Es gibt diese Tage, da sind wir echt beeindruckt von diesem Bonner Stadtrat und seinen wegweisenden Beschlüssen. Gerade jetzt wieder.

Das höchste politische Gremium der Bundesstadt fordert den Bund auf, das so genannte "Fracking" - also das hydraulische Aufbrechen von Gestein in tiefen Tiefen zur Gewinnung von fossilen Energieträgern - zu untersagen.

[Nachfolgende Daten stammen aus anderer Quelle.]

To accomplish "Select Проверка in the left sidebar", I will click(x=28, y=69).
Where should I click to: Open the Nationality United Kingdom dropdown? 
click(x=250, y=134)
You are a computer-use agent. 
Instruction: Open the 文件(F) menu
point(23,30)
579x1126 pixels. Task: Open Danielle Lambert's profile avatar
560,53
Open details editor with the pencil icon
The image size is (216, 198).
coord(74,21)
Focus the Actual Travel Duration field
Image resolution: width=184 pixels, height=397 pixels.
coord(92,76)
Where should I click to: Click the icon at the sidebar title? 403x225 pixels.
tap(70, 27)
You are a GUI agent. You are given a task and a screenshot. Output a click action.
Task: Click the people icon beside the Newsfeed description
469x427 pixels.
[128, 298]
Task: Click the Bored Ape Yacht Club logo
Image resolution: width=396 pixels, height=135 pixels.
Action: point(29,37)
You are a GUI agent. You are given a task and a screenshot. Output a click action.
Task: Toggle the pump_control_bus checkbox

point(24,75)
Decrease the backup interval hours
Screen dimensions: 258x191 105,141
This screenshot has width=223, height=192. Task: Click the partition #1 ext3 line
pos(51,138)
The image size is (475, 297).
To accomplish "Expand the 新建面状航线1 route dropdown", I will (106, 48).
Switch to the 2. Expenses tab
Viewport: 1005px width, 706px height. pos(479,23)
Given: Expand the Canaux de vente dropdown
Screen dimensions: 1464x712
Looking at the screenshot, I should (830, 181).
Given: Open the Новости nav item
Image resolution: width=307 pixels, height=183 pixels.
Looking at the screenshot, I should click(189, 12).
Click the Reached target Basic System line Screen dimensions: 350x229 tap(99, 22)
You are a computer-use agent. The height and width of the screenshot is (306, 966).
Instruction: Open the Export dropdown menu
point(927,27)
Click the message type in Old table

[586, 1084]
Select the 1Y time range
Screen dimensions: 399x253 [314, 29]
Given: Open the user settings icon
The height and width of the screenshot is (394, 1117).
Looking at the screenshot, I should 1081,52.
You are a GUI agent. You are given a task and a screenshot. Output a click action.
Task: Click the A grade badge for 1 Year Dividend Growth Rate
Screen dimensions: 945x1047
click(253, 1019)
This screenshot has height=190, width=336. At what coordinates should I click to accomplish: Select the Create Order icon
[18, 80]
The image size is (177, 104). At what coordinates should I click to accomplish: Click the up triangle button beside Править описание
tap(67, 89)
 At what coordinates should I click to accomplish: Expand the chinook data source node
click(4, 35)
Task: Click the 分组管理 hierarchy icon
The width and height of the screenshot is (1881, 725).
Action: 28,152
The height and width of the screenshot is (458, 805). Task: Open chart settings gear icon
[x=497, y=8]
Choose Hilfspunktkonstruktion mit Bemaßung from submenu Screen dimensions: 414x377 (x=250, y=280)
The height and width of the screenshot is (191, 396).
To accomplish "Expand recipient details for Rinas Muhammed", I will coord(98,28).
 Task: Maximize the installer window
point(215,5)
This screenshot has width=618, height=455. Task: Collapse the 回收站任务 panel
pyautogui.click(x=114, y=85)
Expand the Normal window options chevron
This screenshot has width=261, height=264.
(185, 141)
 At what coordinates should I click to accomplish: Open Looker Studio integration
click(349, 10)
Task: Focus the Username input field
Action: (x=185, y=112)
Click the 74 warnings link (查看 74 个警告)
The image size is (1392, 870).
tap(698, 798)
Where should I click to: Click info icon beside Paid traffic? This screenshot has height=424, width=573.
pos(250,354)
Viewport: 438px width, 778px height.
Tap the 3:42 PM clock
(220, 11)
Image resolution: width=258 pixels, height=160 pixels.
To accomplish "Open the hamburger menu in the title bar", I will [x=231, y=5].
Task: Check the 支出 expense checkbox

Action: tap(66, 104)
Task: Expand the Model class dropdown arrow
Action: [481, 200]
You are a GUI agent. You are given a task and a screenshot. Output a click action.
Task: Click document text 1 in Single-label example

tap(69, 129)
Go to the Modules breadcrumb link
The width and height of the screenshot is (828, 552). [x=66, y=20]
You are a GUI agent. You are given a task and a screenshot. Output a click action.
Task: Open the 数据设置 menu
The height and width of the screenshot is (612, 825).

Man darf sicher sein, daran wird der Bund mächtig zu knabbern haben. Aber die Bürger Bonns können aufatmen, dass diese vielkritisierte Form der Energiegewinnung ab jetzt verboten wird. Zwar hat bereits die Landesregierung entschieden, dass in NRW so etwas nicht in Frage kommt, und auch sonst steht nirgendwo in Bonn aktuell dieses "Fracking" an, aber sei's drum. Doppelt genäht, hält besser, auch wenn man - so wie hier der Bonner Stadtrat - überhaupt nicht zuständig ist.

Nehmen wir's einfach als Arbeitsnachweis der Bonner Volksvertreter, schließlich beschäftigen die sich ja häufiger mal mit Dingen, hinter denen der Bürger nicht unbedingt eine Notwendigkeit sieht. Den Nörglern von CDU und FDP, die im Stadtrat nicht über alle Themen dieser Welt diskutieren wollen, müssen wir leider entgegen halten: Ja, meine Güte, wer wird das denn so eng und verkrampft sehen? Man kann doch auch nett über Gorillas im Nebel oder Bohrinseln vor Schottland plaudern.

Da spielt ein eigentlich unsinniger Beschluss über "Fracking" am Ende doch auch keine Geige mehr, sieht man mal von der verlorenen Lebenszeit ab. Aber gut, dass wir drüber gesprochen haben.